--- PROBLEM STATEMENT ---
Beginning with the line that includes "Viewport: 1757px width, 534px" and ending with the last line of the entries below, set down each line exactly; include no pictures.

--- INPUT DATA ---
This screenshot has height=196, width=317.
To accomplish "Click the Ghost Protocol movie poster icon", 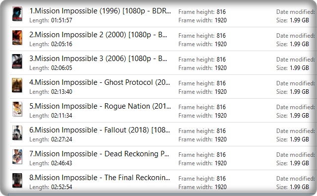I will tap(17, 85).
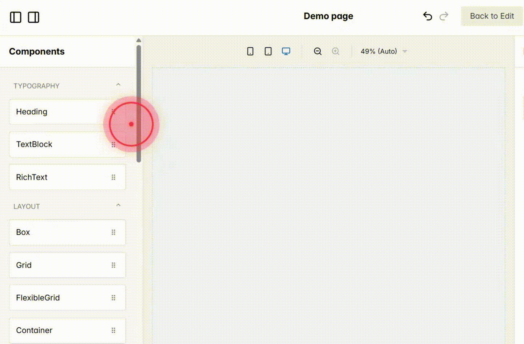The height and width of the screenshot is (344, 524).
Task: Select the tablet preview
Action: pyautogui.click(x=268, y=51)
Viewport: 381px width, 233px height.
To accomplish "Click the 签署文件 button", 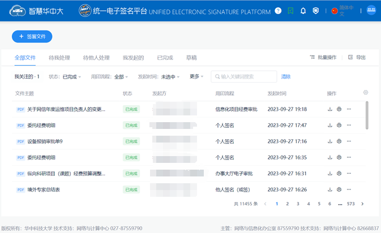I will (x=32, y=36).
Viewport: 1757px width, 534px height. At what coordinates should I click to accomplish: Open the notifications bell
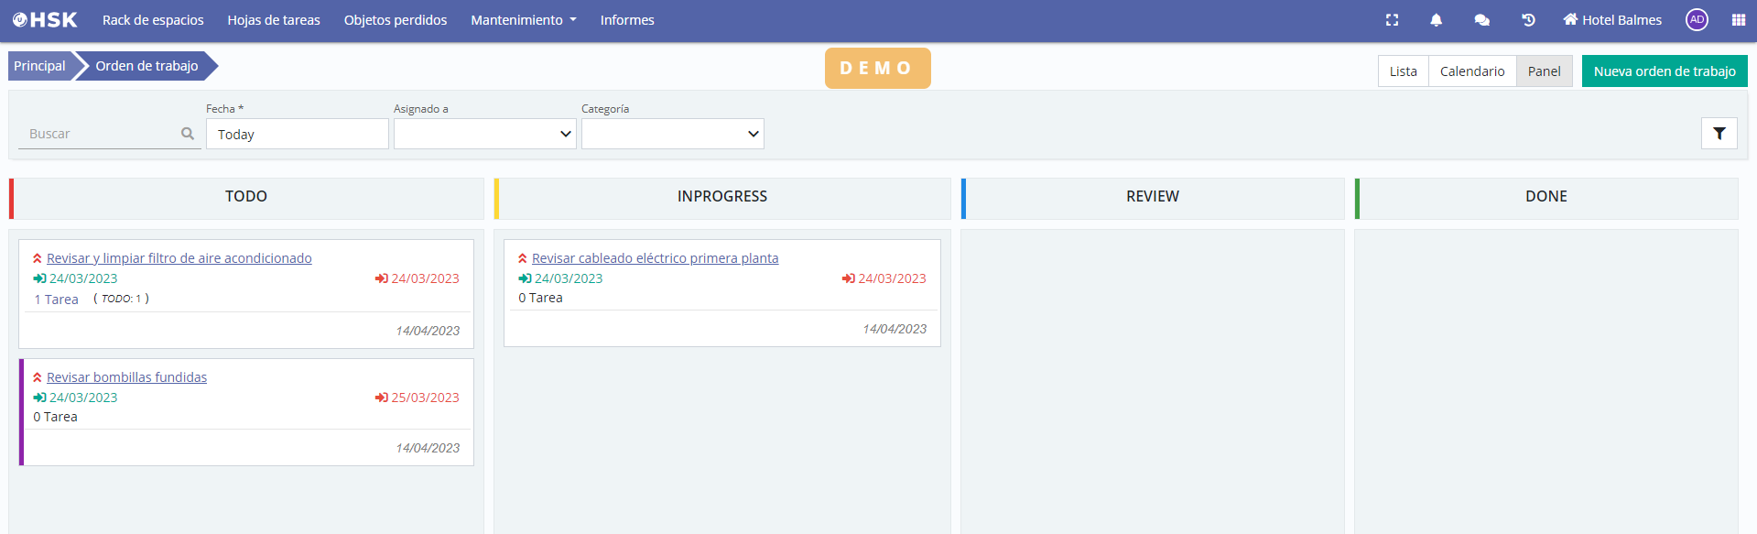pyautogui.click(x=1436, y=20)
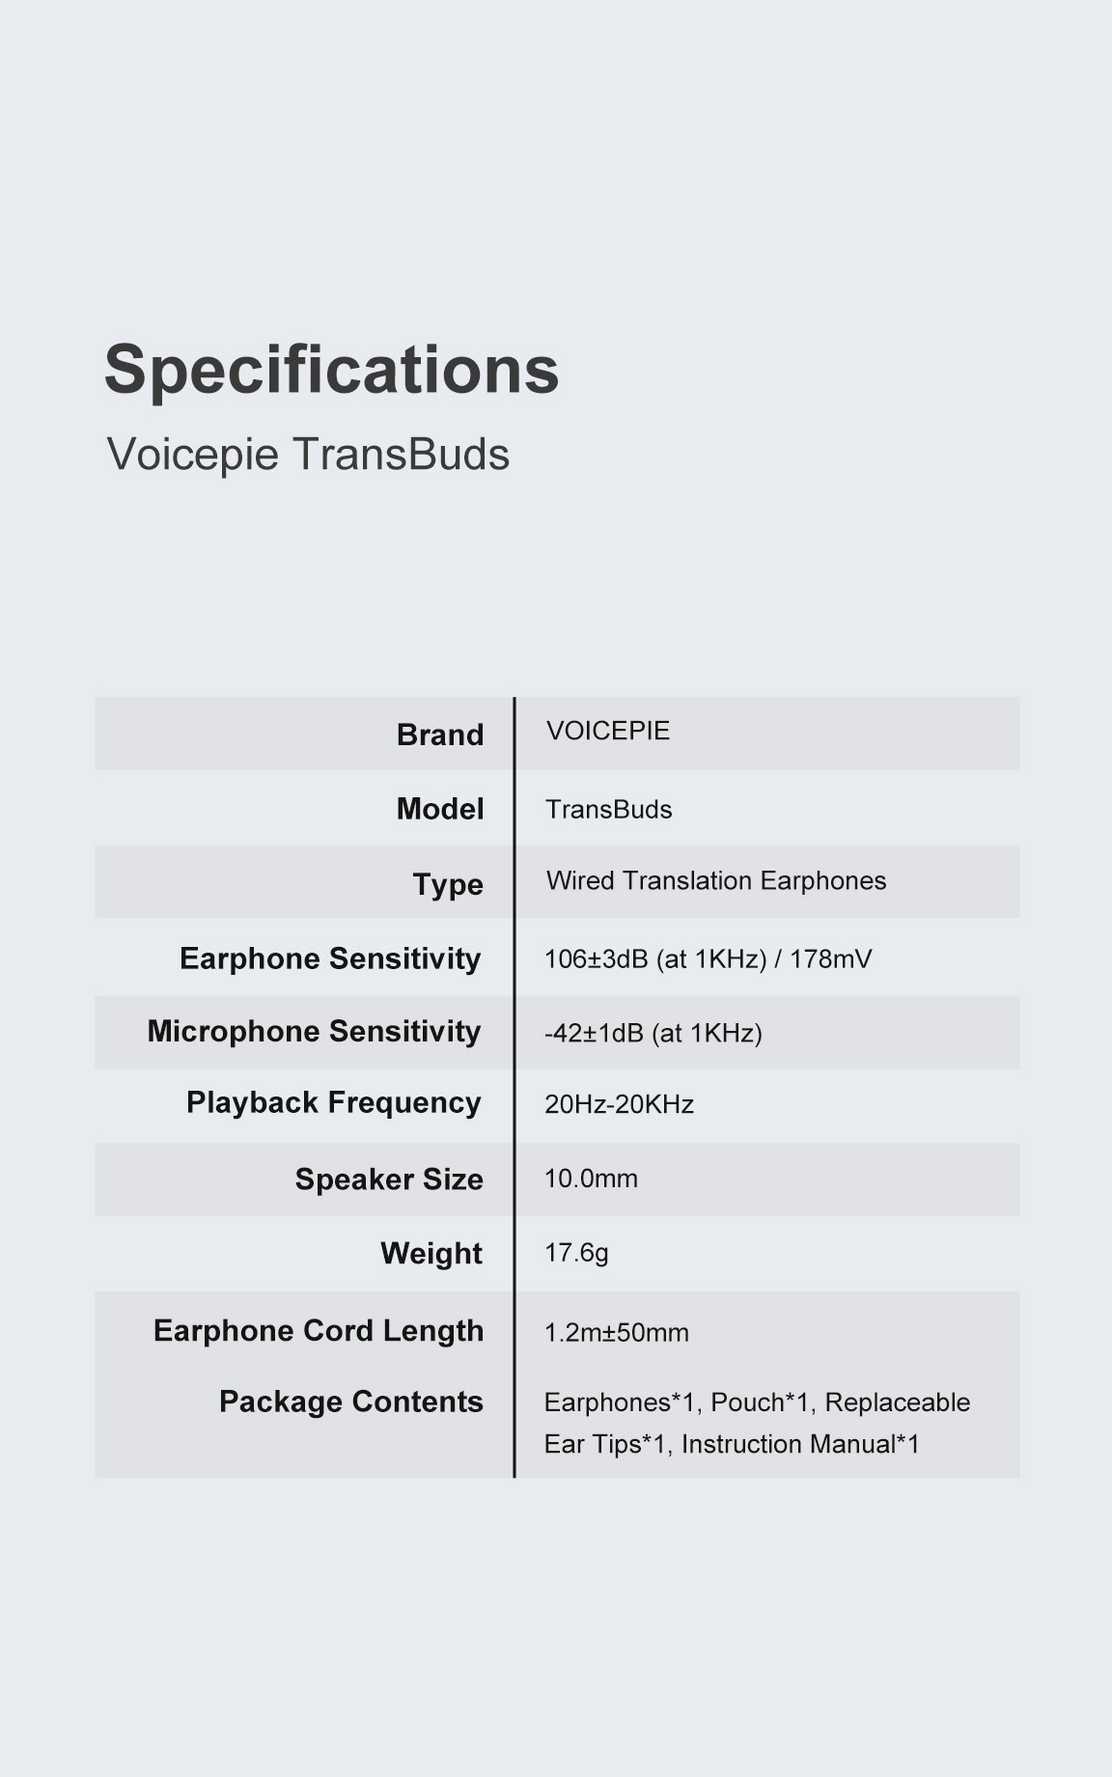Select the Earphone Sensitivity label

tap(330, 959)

--- ANSWER SPACE ---
Viewport: 1757px width, 534px height. At what coordinates should I click to accomplish: Open the notifications bell
pyautogui.click(x=1436, y=20)
Select the Earphone Sensitivity label

tap(330, 959)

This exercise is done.